Los minutos transcurrieron interminables. No podía hablar, no podía moverme. Me sentía paralizado. Me encontraba ausente de todo. Carter musitó algo a mi oído, pero no pude contestarle.

El doctor Bond acabó de examinar el cuerpo y me indicó que podía observarlo yo, si quería. Todos se marcharon.

Me arrodillé ante el cuerpo e intenté reconocer, en la faz desfigurada y sangrienta del cadáver, el rostro de mi pobre Natalie. No había nada en esa masa ósea y sanguinolenta que revelase los hermosos rasgos que antaño había tenido aquella muchacha que me había devuelto la alegría de vivir.

Con manos temblorosas, desprendí la pulsera manchada de sangre de su muñeca fría y me la guardé. Era suya; era mía; era nuestra…

Luché por contener las lágrimas. Salí de la habitación como un sonámbulo hacia el frescor de la mugrienta calle.
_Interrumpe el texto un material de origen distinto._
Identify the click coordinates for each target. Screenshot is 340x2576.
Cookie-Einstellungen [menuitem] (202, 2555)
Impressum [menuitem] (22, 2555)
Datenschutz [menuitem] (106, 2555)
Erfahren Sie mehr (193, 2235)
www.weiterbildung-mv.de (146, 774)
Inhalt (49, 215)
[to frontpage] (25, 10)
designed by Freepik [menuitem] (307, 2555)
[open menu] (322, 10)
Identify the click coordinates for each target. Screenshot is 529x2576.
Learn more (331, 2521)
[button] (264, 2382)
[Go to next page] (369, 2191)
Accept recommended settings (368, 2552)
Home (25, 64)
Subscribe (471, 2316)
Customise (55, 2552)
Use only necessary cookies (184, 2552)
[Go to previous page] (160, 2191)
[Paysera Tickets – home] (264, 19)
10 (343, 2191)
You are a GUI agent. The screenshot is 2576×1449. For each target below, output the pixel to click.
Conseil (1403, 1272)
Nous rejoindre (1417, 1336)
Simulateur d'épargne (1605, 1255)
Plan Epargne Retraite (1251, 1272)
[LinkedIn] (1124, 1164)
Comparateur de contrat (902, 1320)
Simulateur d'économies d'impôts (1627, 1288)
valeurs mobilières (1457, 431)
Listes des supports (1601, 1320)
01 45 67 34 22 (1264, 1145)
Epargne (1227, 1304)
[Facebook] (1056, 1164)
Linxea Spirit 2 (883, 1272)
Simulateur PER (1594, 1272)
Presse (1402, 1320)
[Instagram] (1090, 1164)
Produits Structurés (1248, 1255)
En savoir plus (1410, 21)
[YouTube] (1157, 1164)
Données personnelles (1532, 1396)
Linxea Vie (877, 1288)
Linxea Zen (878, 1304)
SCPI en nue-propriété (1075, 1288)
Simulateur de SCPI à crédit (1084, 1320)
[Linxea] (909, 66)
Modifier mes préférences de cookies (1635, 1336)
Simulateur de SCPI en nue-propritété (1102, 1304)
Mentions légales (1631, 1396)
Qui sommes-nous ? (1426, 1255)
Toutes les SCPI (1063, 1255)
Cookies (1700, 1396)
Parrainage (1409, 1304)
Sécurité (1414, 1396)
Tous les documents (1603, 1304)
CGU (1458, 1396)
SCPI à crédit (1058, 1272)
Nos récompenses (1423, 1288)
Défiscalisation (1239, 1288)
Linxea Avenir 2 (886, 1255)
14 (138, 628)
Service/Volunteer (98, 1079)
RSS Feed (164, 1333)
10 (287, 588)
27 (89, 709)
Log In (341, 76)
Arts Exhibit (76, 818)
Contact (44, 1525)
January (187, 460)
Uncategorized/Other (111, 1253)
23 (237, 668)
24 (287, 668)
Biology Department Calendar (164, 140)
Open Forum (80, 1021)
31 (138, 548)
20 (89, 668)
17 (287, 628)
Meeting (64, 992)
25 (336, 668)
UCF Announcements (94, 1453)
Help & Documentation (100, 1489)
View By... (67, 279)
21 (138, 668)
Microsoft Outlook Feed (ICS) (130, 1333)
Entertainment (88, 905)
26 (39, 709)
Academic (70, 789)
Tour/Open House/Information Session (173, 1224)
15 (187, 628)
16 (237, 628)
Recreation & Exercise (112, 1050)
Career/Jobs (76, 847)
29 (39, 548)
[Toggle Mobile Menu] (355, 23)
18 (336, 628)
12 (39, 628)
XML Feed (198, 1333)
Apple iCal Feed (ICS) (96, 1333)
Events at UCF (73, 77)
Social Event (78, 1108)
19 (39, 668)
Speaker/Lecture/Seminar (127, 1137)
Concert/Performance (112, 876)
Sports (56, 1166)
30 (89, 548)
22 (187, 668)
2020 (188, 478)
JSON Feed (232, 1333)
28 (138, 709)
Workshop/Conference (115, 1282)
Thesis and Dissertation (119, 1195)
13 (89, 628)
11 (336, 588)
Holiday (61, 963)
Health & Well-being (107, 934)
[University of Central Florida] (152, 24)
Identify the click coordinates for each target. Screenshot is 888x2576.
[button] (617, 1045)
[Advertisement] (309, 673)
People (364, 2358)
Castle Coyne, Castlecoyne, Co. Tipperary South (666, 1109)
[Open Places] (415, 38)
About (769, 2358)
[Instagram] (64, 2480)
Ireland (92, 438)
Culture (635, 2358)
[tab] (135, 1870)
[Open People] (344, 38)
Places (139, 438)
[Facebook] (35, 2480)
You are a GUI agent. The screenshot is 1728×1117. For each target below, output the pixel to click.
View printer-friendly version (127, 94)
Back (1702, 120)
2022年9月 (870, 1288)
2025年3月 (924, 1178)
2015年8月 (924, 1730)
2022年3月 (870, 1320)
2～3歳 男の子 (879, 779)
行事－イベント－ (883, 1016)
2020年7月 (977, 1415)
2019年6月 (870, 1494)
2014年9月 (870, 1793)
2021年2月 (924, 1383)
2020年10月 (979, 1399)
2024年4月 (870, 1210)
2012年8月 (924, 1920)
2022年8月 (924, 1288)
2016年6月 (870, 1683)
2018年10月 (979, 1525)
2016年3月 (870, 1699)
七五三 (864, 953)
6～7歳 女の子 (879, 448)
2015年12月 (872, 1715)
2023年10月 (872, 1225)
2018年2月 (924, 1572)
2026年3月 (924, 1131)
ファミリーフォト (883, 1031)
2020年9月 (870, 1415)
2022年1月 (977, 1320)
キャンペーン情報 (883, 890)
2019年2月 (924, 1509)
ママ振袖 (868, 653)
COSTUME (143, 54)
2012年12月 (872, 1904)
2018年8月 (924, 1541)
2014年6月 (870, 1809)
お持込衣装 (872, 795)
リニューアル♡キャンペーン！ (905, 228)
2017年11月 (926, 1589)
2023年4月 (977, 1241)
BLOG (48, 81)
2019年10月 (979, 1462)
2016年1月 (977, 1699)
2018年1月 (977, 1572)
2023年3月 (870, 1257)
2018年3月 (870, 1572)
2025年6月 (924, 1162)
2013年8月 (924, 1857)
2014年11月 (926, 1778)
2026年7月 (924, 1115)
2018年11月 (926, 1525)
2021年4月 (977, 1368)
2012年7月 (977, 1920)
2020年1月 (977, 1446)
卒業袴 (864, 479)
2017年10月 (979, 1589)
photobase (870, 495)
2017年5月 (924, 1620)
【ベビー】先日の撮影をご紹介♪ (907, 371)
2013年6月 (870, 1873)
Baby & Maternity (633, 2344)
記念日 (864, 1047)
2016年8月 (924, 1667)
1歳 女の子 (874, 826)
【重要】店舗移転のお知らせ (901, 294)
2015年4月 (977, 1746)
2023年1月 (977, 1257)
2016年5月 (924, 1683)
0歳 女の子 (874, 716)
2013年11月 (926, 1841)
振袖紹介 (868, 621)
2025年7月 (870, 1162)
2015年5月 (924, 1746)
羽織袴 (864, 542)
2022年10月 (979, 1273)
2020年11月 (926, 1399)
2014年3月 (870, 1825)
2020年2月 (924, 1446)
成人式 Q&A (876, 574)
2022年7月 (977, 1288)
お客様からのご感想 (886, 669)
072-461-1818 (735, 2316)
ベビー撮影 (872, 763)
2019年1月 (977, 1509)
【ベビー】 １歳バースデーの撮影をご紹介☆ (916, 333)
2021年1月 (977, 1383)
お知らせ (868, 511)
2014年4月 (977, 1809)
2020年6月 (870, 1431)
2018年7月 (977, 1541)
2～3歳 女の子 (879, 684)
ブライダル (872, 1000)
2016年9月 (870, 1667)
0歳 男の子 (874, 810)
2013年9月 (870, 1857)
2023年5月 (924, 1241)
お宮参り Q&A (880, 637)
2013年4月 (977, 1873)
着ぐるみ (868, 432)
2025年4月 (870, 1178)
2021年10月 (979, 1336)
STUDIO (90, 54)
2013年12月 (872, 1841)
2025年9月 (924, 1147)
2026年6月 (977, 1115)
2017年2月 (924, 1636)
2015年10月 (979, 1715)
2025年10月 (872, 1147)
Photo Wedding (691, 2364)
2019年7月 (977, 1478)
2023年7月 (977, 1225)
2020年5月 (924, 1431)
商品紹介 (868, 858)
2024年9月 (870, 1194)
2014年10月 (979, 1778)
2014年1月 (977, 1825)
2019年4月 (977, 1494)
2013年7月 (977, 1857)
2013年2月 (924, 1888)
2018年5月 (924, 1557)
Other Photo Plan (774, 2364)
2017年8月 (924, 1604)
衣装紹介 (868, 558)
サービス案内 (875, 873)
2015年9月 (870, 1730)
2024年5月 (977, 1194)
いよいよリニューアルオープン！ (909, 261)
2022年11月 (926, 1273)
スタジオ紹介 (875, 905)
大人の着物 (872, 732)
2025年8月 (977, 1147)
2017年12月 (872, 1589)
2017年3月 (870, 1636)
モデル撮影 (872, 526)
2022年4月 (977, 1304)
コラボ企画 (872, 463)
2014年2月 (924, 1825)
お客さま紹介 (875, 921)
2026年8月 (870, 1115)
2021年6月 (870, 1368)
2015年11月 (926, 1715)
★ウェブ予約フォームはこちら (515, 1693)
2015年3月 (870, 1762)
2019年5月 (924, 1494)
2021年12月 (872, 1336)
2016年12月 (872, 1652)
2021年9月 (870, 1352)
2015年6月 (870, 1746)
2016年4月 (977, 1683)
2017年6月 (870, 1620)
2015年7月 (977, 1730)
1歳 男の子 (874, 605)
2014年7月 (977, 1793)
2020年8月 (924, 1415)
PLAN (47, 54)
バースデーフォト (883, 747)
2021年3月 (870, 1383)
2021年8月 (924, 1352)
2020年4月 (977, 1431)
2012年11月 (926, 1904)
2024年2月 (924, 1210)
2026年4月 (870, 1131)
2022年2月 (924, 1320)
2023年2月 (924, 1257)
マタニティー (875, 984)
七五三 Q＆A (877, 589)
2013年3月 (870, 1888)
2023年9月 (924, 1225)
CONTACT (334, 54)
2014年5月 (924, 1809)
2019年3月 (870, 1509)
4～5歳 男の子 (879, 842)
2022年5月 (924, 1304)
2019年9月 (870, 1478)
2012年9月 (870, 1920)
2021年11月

El sargento seguía vomitando. Su recio rostro aparecía descompuesto.

Dios. Era ella. Era Natalie… Aquel bastardo había matado a Natalie.

No salí de mi casa en días. Me limité a permanecer exánime en mi cama y no comí. A veces me incorporaba para observar el ir y venir de la gente por las calles mojadas desde la ventana de mi habitación, mientras gruesos goterones repiqueteaban monótonamente contra el vidrio.

El sargento Carnahan vino a verme al día siguiente. El buen hombre había supuesto que me ocurría algo, y así era, en efecto. Una mitad de mi alma había muerto aquel maldito 9 de noviembre, cuando entré en la habitación y vi el cuerpo desfigurado de Natalie.

Nadie más que yo sabía que la verdadera asesinada era Natalie. Como la habitación la había alquilado Mary hacía años, todos pensaban que el cadáver desfigurado era de ella, de Mary Nelly; además, yo no hice nada para sacarlos de su error.

No me atrevía a ir a ver a Nathan Grey, ni acercarme a East End. Ni siquiera tenía valor para salir a la calle. No tenía fuerzas para vivir…

Terminé por confesarme al sargento Carnahan, lo que me fue de gran ayuda.

—Bueno… Lo siento mucho, inspector… —dijo con voz queda—. ¿Va a decir quién es la chica asesinada entonces? Me refiero a que, si no es Kelly, habrá que decir quién es… ¿No le parece?

Levanté mi ojeroso rostro.

—No —contesté con un susurro—. Si Kelly está viva, habrá huido con Grey hacia Irlanda y no les interesa que el que los persigue sepa que está viva… No, sargento —elevé algo el tono—. Es mejor dejarlo así.

El me miró con lástima.

—Entonces, todo ha acabado —expresó. Luego soltó un suspiro.

Me acerqué a un mueble de mi salón y saqué una botella de ginebra y dos vasos. Los llené con generosidad y le ofrecí uno al suboficial del cuerpo de Policía.

—Sí. Me temo que todo ha acabado, sargento —admití con profunda tristeza.

Ambos apuramos en silencio el vaso de ginebra, hasta la última gota. Afuera seguía lloviendo…

Como Natalie Marvin había sido asesinada fuera de la jurisdicción de Baxter, el juez de primera instancia McDonald presidió la investigación abierta. Esa misma tarde citó a los testigos del crimen que había horrorizado a la ya de por sí muy sensibilizada opinión pública. Entre ellos figuraron Indian Harry, McCarthy, la supuesta pareja de Kelly —Joe Barnett—, María Harvey y también dos vecinas de Mary, una tal señora Elizabeth Parter y la señora Cox.

Ninguno de los testigos explicó nada digno de mención en este relato, a excepción hecha de Indian Harry, quien aseguró haber visto a Mary en compañía de un hombre joven, con bigote y unos ojos peculiares. Este llevaba unos puños de camisa y un cuello extremadamente largos y blancos.

Todo el mundo seguía pensando que la asesinada era Mary Kelly. Y yo deseaba que fuese así. Se lo debía a Grey y a las demás chicas, por no haber hecho nada por ayudarlas. Se lo debía a mi querida Natalie…

Volví a casa por la noche y me sumí en mi letargo, solo profanado por las imágenes de cuando Natalie y yo paseábamos juntos por Hyde Park, entre los árboles, felices, viviendo en nuestro mundo.